The language in question could prevent companies who have operated in any international territory without the authorisation of the “competent regulatory entity” from getting a licence. The amendment would specifically allow Chile's Casino Gaming Superintendence to “request assistance from the agencies that supervise and regulate online gambling in their respective countries”.
According to Carlos Baeza, a Chilean gaming lawyer who works with Latamwin, Coolbet, Betsson and other operators, “that is a very abstract reason for rejection, very difficult to refute and that we believe lends itself to very subjective rejection of the licence and we are asking that this be eliminated or that the wording be changed.”

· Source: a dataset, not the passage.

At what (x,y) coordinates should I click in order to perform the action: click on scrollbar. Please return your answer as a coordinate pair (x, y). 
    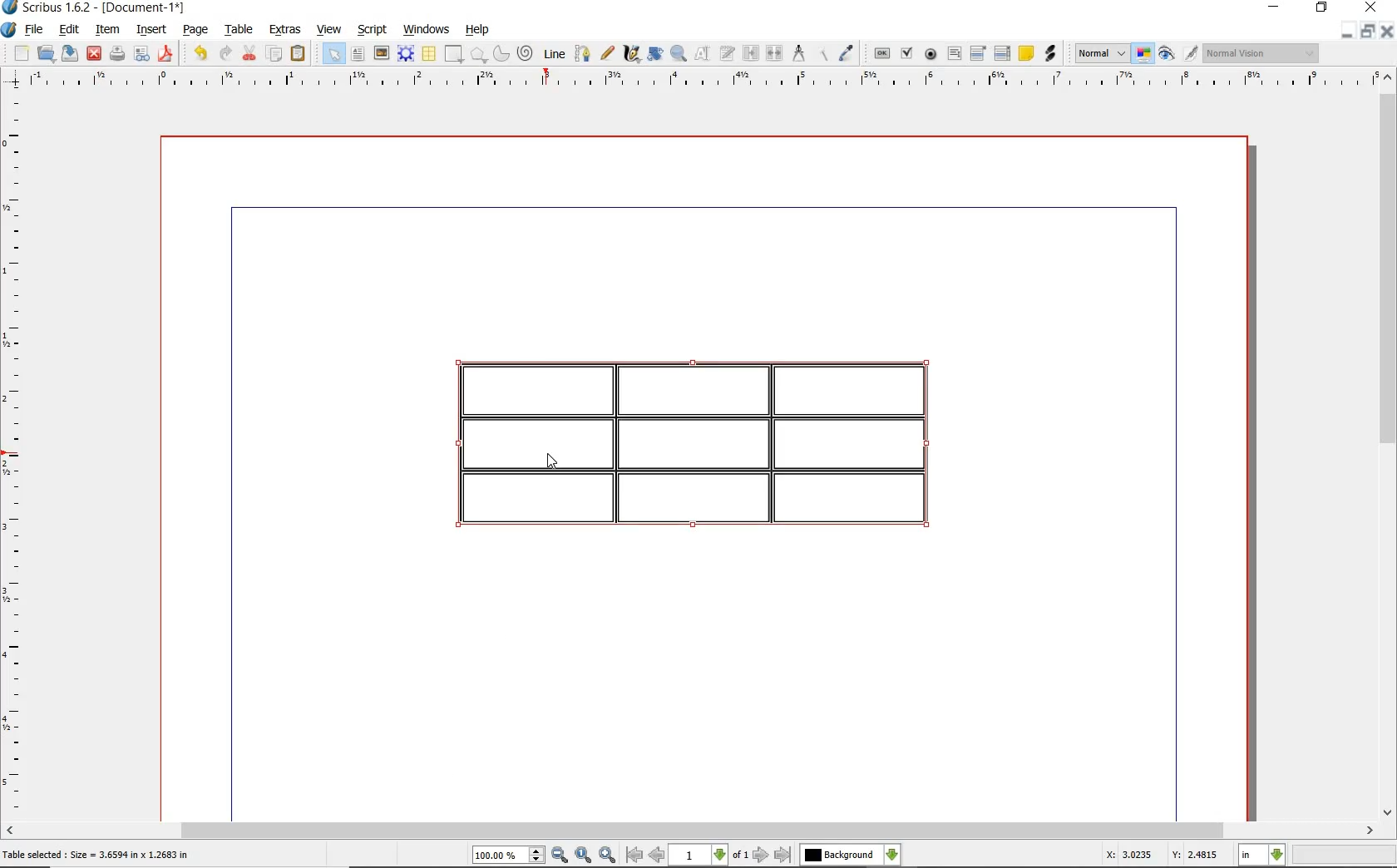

Another proposed amendment specifically targets companies that have operated in Chile in the last 12 months, preventing the licensing of any companies who have been confirmed to allow players to bet on their platform, have advertised in Chile, or even “used the national emblem or presence of symbols that contain elements closely linked to the country”.
It also makes mention of entering into any contract with professional sports organisations as grounds for disqualification from licensure.
Baeza said that this week's discussion in the economy commission was advantageous for the international online industry, as lawmakers indicated that they do want the operations of current platforms who plan to seek licences to be affected.
“Today, the law does not have a rule that allows transition between the non-regulated market and the regulated market,” Baeza told VIXIO GamblingCompliance.
“If this transition rule is not incorporated, what will happen is that the current operators will have to drop out for a period of at least one year.
“So, the main part of our strategy and our objective is for the [legislation] to recognise and incorporate an article ... that allows transit between the non-regulated market to the regulated market and that prevents operators from having to get off and allows the continuity of the service,” he explained.
Meanwhile, two Chilean deputies have demanded an investigation into the partnerships between the Professional Football Association (ANFP) and online gambling platforms. There is already an investigation into the link between the two currently being carried out by the Ministry of Justice, but this week Deputy Jaime Mulet announced he wants to throw the weight of Congress behind it.
The investigation would not just focus on online gambling platforms, but the many issues that have plagued the ANFP of late.